Several potential limitations should be considered when interpreting our findings. One limitation is the absence of a comparison group with no PD for each anxiety disorder. However, this study group did contain a MDD with no PD comparison group, a diagnosis that is frequently co-morbid with anxiety disorders. This MDD control group expands the potential variance in ways that serve to strengthen the analytic approach in lieu of a purified contrast group. In addition, the study was a naturalistic study of treatment- seeking individuals, yielding greater variability among participants than a controlled treatment protocol and thereby increasing the generalizability of these findings to patients with PDs.

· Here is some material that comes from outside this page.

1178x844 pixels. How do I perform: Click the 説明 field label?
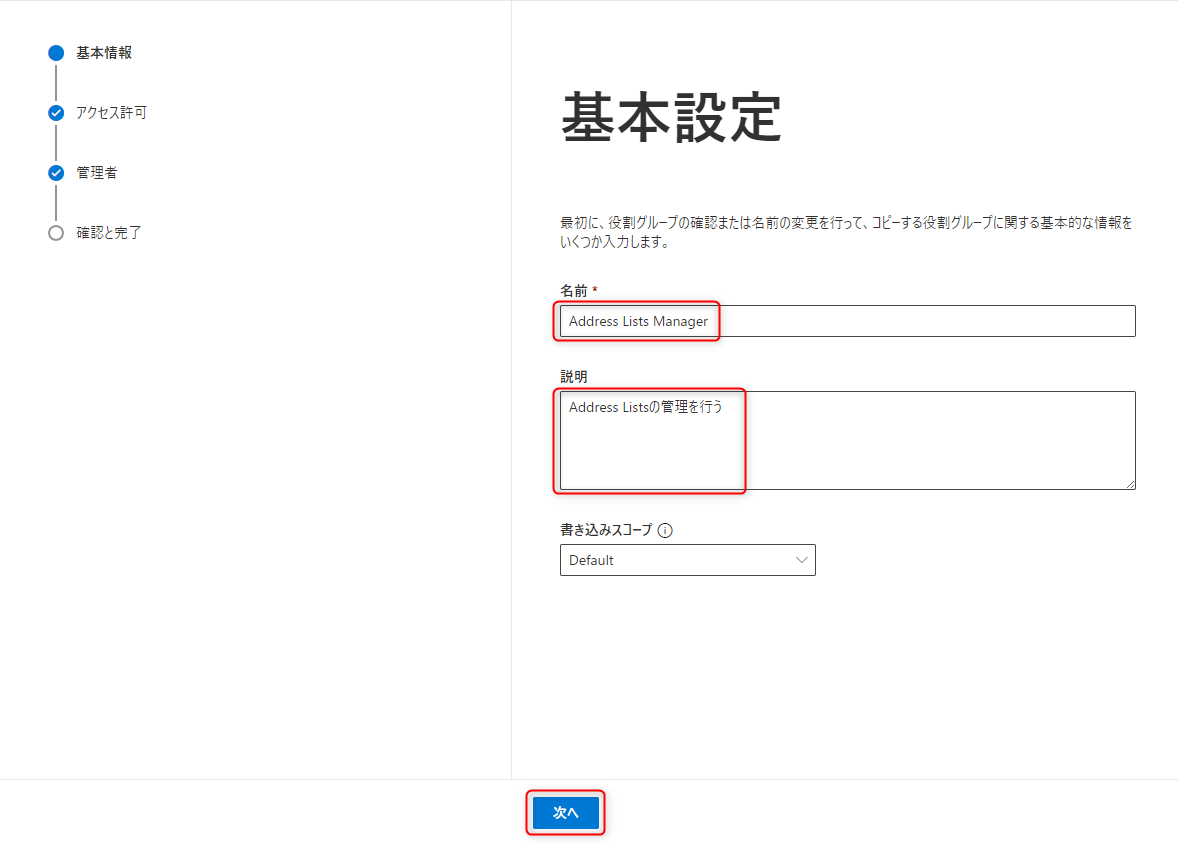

However, these findings may not generalize to non-treatment-seeking individuals or to individuals who are treatment seeking but do not express interest in participating in research. In addition, although the LIFE methodology is well validated and reliable, it is potentially vulnerable to bias or participant difficulties in recall of symptoms. Weekly assessment of symptoms may result in different associations than were identified in the current study.

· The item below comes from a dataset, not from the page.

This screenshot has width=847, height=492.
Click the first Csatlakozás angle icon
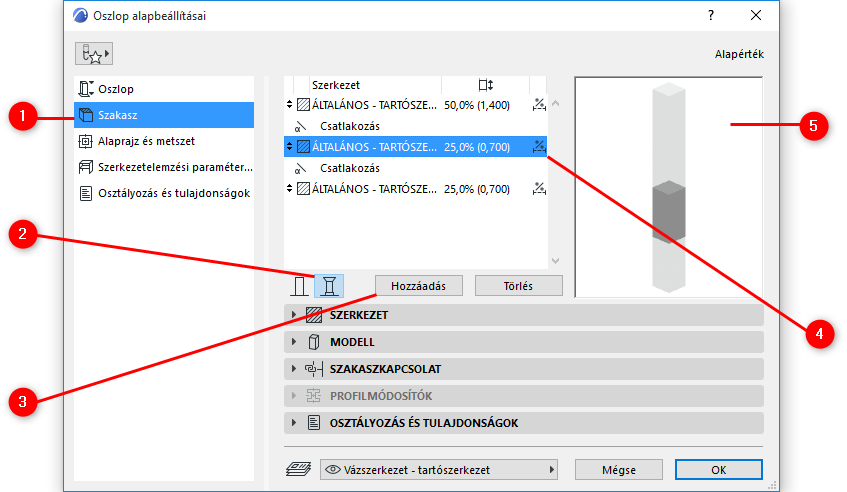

The moderating influence of PDs on anxiety disorder course may represent differential stylistic approaches that use cognitive, affective and behavioral mechanisms to differentially mitigate dispositional anxiety, increasing risk for relapse, delaying remission and increasing chronicity for anxiety disorders and decreasing risk for relapse for other anxiety disorders. For example, a diagnosis of BPD may make individuals predisposed to OCD tendencies more vulnerable to mitigating increasing anxiety resulting from affective and interpersonal instability through compulsive or impulsive behaviors, such as self-harm. Alternatively, individuals with AVPD may establish a lifestyle in which they effectively avoid social, work and recreational situations, resulting in little opportunity to experience situations in which agoraphobic responses may occur, thus ‘protecting ’ against relapse of the panic disorder. AVPD and panic disorder with agoraphobia may have a synergistic, or pathoplastic, relationship such that the presence of personality trait tendencies and anxious predispositions interact to promote the presence of one or the other disorder. Future research will need to examine the prospective interactive effects of these disorders to determine the risk, protective and/or pathoplastic mechanisms underlying these findings. In particular, future studies will need to examine the concurrent course of PDs and anxiety disorders and consider whether alternative definitions of remission, relapse and chronicity, or whether an alternative construal of the disorders (e.g. changes within diagnostic categories in the DSM), affect findings. These data not only raise questions but also inform the boundaries of these classes of disorder relevant to the development of the DSM-V.